What they called clocks are not clocks. No more than a frequency generator is a clock.
A frequency generator is the essence of a clock. Why do you think we talk about clock speed in computer science? I'm honestly not sure what other definition you would even use in this context. And certainly, given that these "frequency generators" synchronize, divide time into repeating windows of roughly the same length, and are used to schedule and regulate biological processes, it is a bit bizarre for you to say that they somehow have nothing to do with timing.
What are you on dude? In what universe does synchronization not involve time? Synchronization is defined as "Occur at the same time or rate".

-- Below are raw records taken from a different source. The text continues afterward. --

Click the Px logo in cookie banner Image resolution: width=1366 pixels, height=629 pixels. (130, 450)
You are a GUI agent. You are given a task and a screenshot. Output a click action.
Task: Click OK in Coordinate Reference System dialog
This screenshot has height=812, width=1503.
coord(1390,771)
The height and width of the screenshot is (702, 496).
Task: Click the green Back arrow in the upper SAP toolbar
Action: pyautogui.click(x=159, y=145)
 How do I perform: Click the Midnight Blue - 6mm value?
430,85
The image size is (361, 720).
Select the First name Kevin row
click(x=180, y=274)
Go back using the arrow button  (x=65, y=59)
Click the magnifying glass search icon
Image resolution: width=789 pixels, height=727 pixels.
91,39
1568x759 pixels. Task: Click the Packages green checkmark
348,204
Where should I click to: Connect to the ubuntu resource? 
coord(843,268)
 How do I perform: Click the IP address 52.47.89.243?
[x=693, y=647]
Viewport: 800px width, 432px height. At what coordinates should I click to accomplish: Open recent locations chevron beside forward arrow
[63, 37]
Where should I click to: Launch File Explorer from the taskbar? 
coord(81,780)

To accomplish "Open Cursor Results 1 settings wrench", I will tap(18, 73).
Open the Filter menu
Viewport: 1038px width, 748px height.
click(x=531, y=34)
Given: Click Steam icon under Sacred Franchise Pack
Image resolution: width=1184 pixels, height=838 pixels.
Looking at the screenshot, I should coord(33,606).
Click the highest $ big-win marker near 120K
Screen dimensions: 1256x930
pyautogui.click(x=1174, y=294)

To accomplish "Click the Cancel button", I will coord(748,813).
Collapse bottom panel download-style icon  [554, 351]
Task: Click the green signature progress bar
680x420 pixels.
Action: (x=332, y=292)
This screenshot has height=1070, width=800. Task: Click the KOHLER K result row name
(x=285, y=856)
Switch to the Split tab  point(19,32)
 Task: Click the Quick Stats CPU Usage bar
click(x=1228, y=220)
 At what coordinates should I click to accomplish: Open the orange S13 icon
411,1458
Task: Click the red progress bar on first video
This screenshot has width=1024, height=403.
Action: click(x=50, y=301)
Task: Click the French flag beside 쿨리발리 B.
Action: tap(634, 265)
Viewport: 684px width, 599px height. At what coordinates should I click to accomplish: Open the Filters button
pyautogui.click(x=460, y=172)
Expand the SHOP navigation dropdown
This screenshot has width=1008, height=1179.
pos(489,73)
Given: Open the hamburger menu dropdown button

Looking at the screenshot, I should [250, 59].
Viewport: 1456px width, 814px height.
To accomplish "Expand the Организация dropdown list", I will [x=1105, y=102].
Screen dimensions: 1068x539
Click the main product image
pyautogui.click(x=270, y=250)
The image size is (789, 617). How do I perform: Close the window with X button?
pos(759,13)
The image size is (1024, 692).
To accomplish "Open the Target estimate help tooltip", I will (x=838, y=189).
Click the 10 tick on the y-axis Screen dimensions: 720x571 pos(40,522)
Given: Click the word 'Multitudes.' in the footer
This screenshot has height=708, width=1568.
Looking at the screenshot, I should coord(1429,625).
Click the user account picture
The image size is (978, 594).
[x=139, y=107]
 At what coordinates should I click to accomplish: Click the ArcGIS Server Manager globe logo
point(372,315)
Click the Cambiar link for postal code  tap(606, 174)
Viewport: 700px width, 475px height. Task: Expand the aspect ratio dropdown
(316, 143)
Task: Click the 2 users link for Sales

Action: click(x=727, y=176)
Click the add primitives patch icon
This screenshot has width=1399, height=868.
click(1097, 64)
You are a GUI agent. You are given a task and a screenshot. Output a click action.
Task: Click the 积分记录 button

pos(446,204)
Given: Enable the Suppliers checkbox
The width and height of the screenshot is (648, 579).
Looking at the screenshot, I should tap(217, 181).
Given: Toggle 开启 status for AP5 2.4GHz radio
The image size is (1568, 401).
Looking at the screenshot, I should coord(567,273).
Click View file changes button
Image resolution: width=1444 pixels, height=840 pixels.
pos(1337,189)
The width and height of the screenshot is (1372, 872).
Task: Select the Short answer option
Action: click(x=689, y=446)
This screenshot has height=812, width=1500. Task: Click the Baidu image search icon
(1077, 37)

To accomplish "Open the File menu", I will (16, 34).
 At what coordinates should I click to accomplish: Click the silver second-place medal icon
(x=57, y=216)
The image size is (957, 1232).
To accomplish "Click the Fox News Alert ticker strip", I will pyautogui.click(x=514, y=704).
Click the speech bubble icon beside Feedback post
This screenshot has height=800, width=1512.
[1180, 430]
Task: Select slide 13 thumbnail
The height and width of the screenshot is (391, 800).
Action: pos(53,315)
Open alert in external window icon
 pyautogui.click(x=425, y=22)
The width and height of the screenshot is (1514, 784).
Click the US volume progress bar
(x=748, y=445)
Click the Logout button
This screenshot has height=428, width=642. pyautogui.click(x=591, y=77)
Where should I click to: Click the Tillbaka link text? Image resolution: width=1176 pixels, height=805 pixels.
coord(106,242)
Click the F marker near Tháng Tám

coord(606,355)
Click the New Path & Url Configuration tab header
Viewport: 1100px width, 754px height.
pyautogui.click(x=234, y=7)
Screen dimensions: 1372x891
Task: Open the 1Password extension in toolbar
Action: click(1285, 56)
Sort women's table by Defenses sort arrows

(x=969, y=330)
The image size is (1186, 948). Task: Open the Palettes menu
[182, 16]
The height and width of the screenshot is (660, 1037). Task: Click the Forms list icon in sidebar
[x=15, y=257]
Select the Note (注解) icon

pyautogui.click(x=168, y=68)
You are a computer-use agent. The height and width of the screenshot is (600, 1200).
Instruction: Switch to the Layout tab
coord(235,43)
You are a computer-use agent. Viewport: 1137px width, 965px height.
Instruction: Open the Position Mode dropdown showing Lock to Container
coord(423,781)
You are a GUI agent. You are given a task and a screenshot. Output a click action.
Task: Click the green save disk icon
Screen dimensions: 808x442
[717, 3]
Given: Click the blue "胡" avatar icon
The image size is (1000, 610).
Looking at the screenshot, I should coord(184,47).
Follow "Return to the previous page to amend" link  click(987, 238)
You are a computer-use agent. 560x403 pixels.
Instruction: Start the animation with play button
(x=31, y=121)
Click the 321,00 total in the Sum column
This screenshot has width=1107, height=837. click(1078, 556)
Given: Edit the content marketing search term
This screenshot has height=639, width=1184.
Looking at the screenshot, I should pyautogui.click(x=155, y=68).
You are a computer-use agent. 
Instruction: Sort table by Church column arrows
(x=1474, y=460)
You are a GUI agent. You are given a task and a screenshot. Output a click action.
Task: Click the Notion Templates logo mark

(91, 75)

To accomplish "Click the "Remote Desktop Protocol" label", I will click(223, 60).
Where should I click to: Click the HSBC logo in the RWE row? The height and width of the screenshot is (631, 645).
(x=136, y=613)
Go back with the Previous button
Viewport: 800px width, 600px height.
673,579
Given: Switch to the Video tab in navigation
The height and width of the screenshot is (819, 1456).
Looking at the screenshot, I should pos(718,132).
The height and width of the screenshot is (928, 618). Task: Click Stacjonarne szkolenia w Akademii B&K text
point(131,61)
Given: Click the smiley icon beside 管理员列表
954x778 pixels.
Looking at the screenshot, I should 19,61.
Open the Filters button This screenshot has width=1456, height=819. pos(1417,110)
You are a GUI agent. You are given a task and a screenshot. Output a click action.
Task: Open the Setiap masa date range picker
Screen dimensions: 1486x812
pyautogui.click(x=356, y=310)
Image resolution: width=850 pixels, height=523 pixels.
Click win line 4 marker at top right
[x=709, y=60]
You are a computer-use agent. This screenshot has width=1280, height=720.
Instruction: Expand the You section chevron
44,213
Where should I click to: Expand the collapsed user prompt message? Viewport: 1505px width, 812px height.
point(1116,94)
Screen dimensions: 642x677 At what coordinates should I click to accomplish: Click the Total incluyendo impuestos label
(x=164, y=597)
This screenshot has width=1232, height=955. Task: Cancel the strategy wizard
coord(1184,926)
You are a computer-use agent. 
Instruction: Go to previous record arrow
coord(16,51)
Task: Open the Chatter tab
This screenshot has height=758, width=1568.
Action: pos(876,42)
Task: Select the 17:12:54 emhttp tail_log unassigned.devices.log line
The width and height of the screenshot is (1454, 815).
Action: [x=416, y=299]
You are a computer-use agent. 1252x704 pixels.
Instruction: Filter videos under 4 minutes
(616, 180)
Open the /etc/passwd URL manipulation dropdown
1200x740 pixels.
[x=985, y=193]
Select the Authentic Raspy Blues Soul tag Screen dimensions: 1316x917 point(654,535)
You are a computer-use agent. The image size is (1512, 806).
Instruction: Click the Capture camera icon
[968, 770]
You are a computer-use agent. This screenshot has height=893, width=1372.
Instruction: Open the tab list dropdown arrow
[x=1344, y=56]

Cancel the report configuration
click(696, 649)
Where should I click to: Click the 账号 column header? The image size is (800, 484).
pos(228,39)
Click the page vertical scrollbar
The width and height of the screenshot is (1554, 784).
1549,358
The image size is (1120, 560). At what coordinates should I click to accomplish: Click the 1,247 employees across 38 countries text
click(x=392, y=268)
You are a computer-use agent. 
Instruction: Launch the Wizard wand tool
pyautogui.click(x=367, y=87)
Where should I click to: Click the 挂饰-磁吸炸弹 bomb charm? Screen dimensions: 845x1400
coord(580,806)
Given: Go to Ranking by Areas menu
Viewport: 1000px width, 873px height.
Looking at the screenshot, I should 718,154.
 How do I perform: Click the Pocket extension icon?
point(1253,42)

Even if you're so pedantic that you're going to say something like "it could mean rate and not time". Rate also means "the number occurrences in a specific time interval". So how exactly are you contorting your logic to come to this conclusion?
Not saying I agree with GP but there are 2 distinct notions of time. One is related to durations, and the other is absolute time (aka wall time). Clocks measure wall time, not durations. Cellular processes probably don’t care about wall time.
Wall clock time is pretty much only measured in practice as some offset relative to some repeating process, though (e.g. hours since start of day). Cells certainly have processes that repeat on a daily basis, at different offsets from the beginning of the day; they may not actually be measured by counting ticks (the jury's still out on exactly how they do it, I think?), but the effect is similar.